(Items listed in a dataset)
####

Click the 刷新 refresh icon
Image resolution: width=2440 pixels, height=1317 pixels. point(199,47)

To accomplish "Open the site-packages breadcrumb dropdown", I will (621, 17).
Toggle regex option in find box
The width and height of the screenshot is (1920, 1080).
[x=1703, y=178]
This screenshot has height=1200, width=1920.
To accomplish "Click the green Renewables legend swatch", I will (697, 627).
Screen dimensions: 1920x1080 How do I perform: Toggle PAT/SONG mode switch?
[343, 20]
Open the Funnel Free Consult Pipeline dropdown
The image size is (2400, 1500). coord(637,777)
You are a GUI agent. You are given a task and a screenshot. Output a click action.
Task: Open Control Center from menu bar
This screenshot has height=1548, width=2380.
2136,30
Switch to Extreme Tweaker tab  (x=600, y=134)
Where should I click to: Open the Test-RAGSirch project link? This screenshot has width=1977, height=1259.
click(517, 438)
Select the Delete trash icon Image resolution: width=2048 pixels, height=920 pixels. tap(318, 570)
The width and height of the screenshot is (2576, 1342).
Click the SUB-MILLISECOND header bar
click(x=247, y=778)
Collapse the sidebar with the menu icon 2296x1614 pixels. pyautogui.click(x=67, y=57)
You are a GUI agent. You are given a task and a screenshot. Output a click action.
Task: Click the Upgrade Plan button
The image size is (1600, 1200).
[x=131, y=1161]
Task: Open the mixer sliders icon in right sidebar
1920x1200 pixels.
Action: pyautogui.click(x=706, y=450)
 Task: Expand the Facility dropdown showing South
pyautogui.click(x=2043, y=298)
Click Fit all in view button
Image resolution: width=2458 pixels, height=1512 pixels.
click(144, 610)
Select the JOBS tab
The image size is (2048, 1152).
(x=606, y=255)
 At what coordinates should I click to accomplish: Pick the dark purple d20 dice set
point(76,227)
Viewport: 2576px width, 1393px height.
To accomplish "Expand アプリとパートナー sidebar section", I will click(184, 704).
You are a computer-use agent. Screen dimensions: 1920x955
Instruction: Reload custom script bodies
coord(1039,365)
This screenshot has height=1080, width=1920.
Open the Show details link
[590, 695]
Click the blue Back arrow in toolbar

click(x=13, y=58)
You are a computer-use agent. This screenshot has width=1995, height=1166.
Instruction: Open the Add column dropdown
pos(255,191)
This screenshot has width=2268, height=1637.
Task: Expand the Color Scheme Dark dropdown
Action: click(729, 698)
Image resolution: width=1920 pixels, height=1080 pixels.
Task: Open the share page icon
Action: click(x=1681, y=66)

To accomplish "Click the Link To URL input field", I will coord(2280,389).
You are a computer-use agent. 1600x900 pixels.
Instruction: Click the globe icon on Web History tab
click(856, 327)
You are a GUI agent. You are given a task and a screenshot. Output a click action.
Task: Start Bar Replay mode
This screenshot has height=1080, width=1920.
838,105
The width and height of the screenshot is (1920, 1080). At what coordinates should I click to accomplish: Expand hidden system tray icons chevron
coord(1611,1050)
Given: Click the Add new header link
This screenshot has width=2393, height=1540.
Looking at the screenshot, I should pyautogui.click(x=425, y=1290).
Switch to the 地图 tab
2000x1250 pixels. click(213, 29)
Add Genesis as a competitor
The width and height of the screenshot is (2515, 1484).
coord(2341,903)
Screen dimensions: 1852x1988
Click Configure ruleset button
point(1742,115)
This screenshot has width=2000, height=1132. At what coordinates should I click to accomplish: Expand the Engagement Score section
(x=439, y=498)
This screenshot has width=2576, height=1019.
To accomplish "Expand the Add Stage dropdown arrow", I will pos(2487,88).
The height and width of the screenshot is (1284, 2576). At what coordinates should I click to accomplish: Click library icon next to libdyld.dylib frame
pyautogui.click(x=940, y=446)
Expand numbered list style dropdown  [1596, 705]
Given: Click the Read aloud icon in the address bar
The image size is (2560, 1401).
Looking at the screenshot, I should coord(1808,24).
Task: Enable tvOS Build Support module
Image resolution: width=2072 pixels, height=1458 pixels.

####

AIM OF THE TASK -> Only the lines from the first line of the records through the line containing "Collapse the sidebar" should be repeated, exactly as they appear.

ANSWER TO THE PROBLEM ->
Click the 刷新 refresh icon
Image resolution: width=2440 pixels, height=1317 pixels. point(199,47)

To accomplish "Open the site-packages breadcrumb dropdown", I will (621, 17).
Toggle regex option in find box
The width and height of the screenshot is (1920, 1080).
[x=1703, y=178]
This screenshot has height=1200, width=1920.
To accomplish "Click the green Renewables legend swatch", I will (697, 627).
Screen dimensions: 1920x1080 How do I perform: Toggle PAT/SONG mode switch?
[343, 20]
Open the Funnel Free Consult Pipeline dropdown
The image size is (2400, 1500). coord(637,777)
You are a GUI agent. You are given a task and a screenshot. Output a click action.
Task: Open Control Center from menu bar
This screenshot has height=1548, width=2380.
2136,30
Switch to Extreme Tweaker tab  (x=600, y=134)
Where should I click to: Open the Test-RAGSirch project link? This screenshot has width=1977, height=1259.
click(517, 438)
Select the Delete trash icon Image resolution: width=2048 pixels, height=920 pixels. tap(318, 570)
The width and height of the screenshot is (2576, 1342).
Click the SUB-MILLISECOND header bar
click(x=247, y=778)
Collapse the sidebar with the menu icon 2296x1614 pixels. pyautogui.click(x=67, y=57)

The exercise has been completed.